Eric Corbett, a Wikipedian since 2006, was indefinitely blocked by the Arbitration Committee on September 2. ArbCom member KrakatoaKatie, writing for the committee, and announcing closure of an 18 August 2019 request for an Arbcom case, stated "The Arbitration Committee has been made aware of and has independently confirmed that Eric Corbett, since his public retirement, has been abusively misusing multiple accounts and disruptively editing while logged out. Eric Corbett's accounts are hereby indefinitely blocked by the Arbitration Committee."

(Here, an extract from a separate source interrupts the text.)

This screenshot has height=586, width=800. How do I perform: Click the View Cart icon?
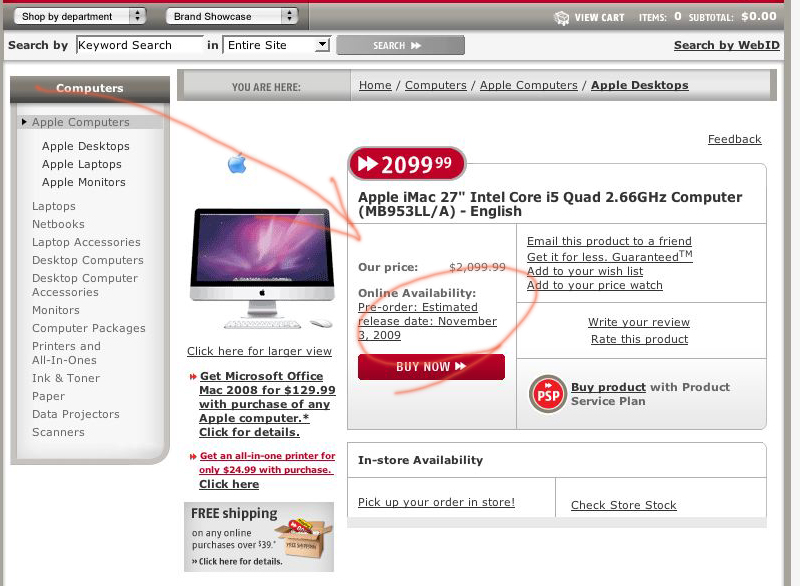(561, 18)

Apparently following banning policy, ten minutes after ArbCom's decision was posted, English Wikipedia administrator Joe Roe made an edit to Corbett's userpage that would notify the community of the block. Several edits by others ensued, both administrators and non-administrators. First blanking the page, several more additions and removals of the templates and one final addition. After this, on October 9, administrator Floquenbeam removed the templates with the edit summary "busybodies",[1] and protected the userpage from editing. Floquenbeam told The Signpost: "That was a controversial tagging, which was edit warred over last month. It had died down and was quiet for quite a while [...] But now no more drive by shit stirring can happen."
Corbett's name appears frequently in The Signpost's archives including October 28, 2015 Arbitration report and December 30, 2015 Arbitration report; the latter detailing an administrator's privileges being removed by the Arbitration Committee due to actions related to Corbett. Our December 10, 2014 In the media report quoted an author in Slate who had described Corbett as one of "'The Unblockables', a class of abrasive editors who can get away with murder because they have enough of a fan club within Wikipedia, so any complaint made against them would be met with hostility and opprobrium."

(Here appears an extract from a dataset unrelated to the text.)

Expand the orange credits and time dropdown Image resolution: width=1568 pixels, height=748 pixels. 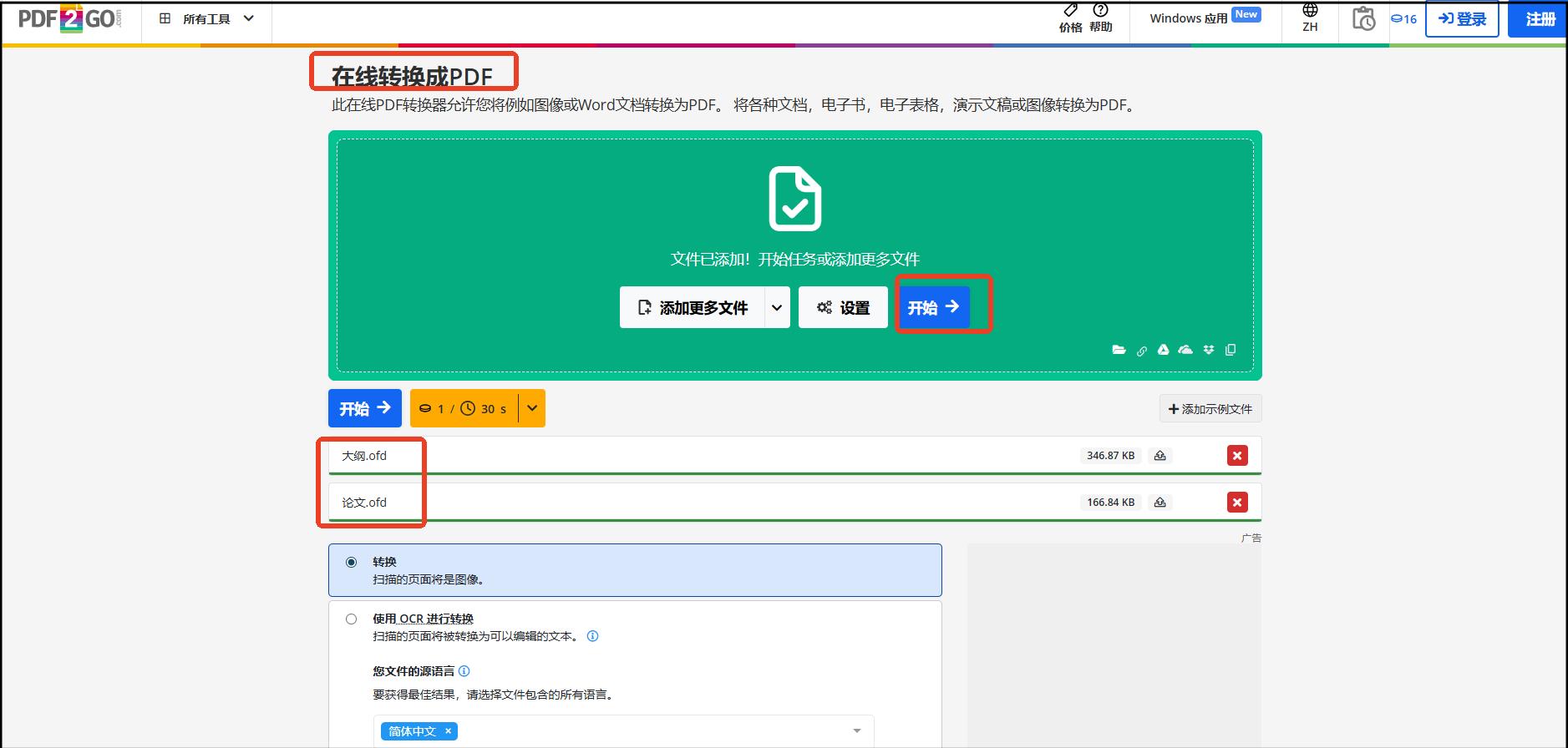tap(532, 408)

On 1 October, Icewhiz was indefinitely site banned. According to the Arbitration Committee, they have "engaged in off-wiki harassment of multiple editors". Responding to criticism of methods and jurisdiction, Mkdw stated
“ | Off-wiki harassment falls within our jurisdiction. While I am sure the world of professional forensic analysis has varying degrees of sophistication, we do not adhere or require those same standards here on the English Wikipedia. Comparing behavioural evidence is a common practice on the English Wikipedia with respect to editors abusively using multiple accounts or reviewing evidence with respect to harassment. I am sure there are many advantages to a more comprehensive system that relies on professionals to handle harassment and conduct related issues affecting our community, but that same community has made it clear that local governance from within our volunteer community is an essential priority for the project. Wikipedia at its very core is volunteer built and we won't be departing from that culture anytime soon. (23:40 1 October) | ” |
This case is further complicated by reports in Haaretz and other news sources that Icewhiz was responsible for the exposure of a 15 year old hoax on Wikipedia about a fake Nazi extermination camp. For further coverage on these reports see In the Media.

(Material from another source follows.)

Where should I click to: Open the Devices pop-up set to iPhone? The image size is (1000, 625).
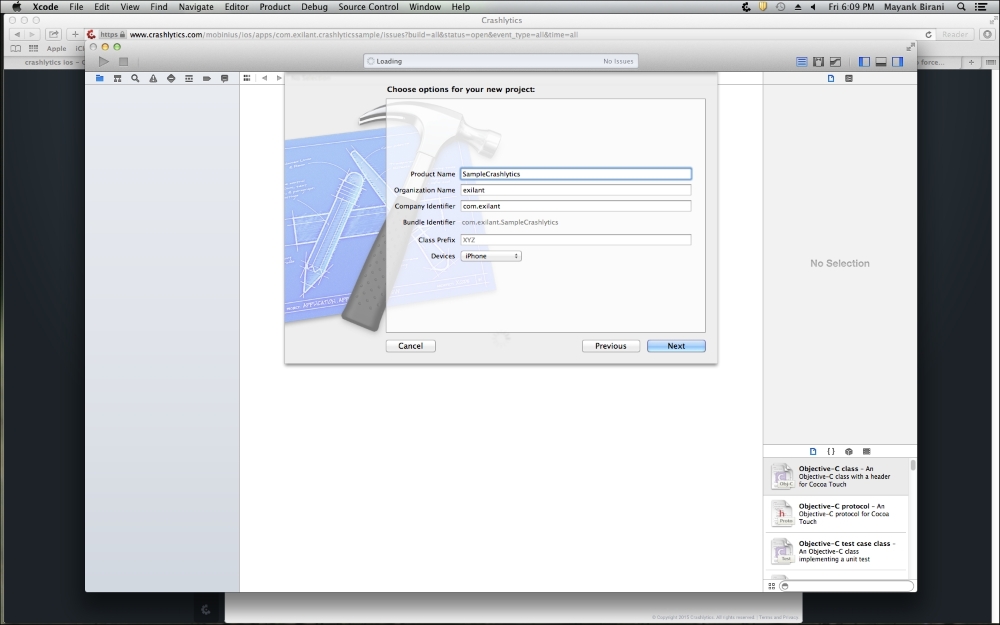coord(490,255)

On October 20, former Arbitration Committee member DeltaQuad, aka Amanda, retired from English Wikipedia, was desysoped at her own request (resigned as administrator), and had her other advanced permissions including oversighter removed at her own request. She was recently acting as an ArbCom clerk. DeltaQuad declined to further explain any reason for the resignation to The Signpost.[2]
As of issue deadline, 36 accounts on English Wikipedia have oversight rights. It is one of the most tightly held system controls issued only to the founder, Arbitration Committee members, and a handful of others, and can expunge information from view even by "ordinary" administrators.